(Raw data Opens)

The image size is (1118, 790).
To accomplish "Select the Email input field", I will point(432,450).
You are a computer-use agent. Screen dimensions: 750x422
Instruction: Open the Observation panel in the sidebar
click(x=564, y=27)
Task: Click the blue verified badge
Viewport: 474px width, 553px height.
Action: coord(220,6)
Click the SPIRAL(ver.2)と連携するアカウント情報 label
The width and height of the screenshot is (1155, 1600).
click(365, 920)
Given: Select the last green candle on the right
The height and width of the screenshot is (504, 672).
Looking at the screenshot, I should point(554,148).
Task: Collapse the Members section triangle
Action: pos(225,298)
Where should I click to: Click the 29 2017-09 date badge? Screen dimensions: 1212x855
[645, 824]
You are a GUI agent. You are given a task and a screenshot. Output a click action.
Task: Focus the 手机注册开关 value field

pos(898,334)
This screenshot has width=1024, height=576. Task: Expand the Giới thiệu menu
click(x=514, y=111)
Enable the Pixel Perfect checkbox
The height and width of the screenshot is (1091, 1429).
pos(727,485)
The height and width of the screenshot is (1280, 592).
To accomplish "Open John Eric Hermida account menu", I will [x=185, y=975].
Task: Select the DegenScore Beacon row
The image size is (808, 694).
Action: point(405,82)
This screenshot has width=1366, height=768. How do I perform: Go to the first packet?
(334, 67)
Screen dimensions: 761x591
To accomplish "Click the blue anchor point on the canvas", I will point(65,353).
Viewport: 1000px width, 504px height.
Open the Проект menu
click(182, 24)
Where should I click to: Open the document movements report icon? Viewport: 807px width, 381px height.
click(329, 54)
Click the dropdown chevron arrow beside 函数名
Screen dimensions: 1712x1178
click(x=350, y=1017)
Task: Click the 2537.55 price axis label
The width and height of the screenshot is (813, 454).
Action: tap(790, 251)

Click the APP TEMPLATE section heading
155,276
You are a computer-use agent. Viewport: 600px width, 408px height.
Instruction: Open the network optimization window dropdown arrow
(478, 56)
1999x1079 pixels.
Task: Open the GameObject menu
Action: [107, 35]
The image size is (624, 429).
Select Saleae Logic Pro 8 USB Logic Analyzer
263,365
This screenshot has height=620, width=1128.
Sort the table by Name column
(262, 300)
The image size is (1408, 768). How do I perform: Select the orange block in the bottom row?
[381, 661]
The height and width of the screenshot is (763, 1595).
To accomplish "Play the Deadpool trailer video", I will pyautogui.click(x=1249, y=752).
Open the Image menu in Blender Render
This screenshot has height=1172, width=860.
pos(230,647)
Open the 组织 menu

(Raw data Closes)

Retype the listing exactly. Leave nothing out.

The image size is (1118, 790).
To accomplish "Select the Email input field", I will point(432,450).
You are a computer-use agent. Screen dimensions: 750x422
Instruction: Open the Observation panel in the sidebar
click(x=564, y=27)
Task: Click the blue verified badge
Viewport: 474px width, 553px height.
Action: coord(220,6)
Click the SPIRAL(ver.2)と連携するアカウント情報 label
The width and height of the screenshot is (1155, 1600).
click(365, 920)
Given: Select the last green candle on the right
The height and width of the screenshot is (504, 672).
Looking at the screenshot, I should point(554,148).
Task: Collapse the Members section triangle
Action: pos(225,298)
Where should I click to: Click the 29 2017-09 date badge? Screen dimensions: 1212x855
[645, 824]
You are a GUI agent. You are given a task and a screenshot. Output a click action.
Task: Focus the 手机注册开关 value field

pos(898,334)
This screenshot has width=1024, height=576. Task: Expand the Giới thiệu menu
click(x=514, y=111)
Enable the Pixel Perfect checkbox
The height and width of the screenshot is (1091, 1429).
pos(727,485)
The height and width of the screenshot is (1280, 592).
To accomplish "Open John Eric Hermida account menu", I will [x=185, y=975].
Task: Select the DegenScore Beacon row
The image size is (808, 694).
Action: point(405,82)
This screenshot has width=1366, height=768. How do I perform: Go to the first packet?
(334, 67)
Screen dimensions: 761x591
To accomplish "Click the blue anchor point on the canvas", I will point(65,353).
Viewport: 1000px width, 504px height.
Open the Проект menu
click(182, 24)
Where should I click to: Open the document movements report icon? Viewport: 807px width, 381px height.
click(329, 54)
Click the dropdown chevron arrow beside 函数名
Screen dimensions: 1712x1178
click(x=350, y=1017)
Task: Click the 2537.55 price axis label
The width and height of the screenshot is (813, 454).
Action: tap(790, 251)

Click the APP TEMPLATE section heading
155,276
You are a computer-use agent. Viewport: 600px width, 408px height.
Instruction: Open the network optimization window dropdown arrow
(478, 56)
1999x1079 pixels.
Task: Open the GameObject menu
Action: [107, 35]
The image size is (624, 429).
Select Saleae Logic Pro 8 USB Logic Analyzer
263,365
This screenshot has height=620, width=1128.
Sort the table by Name column
(262, 300)
The image size is (1408, 768). How do I perform: Select the orange block in the bottom row?
[381, 661]
The height and width of the screenshot is (763, 1595).
To accomplish "Play the Deadpool trailer video", I will pyautogui.click(x=1249, y=752).
Open the Image menu in Blender Render
This screenshot has height=1172, width=860.
pos(230,647)
Open the 组织 menu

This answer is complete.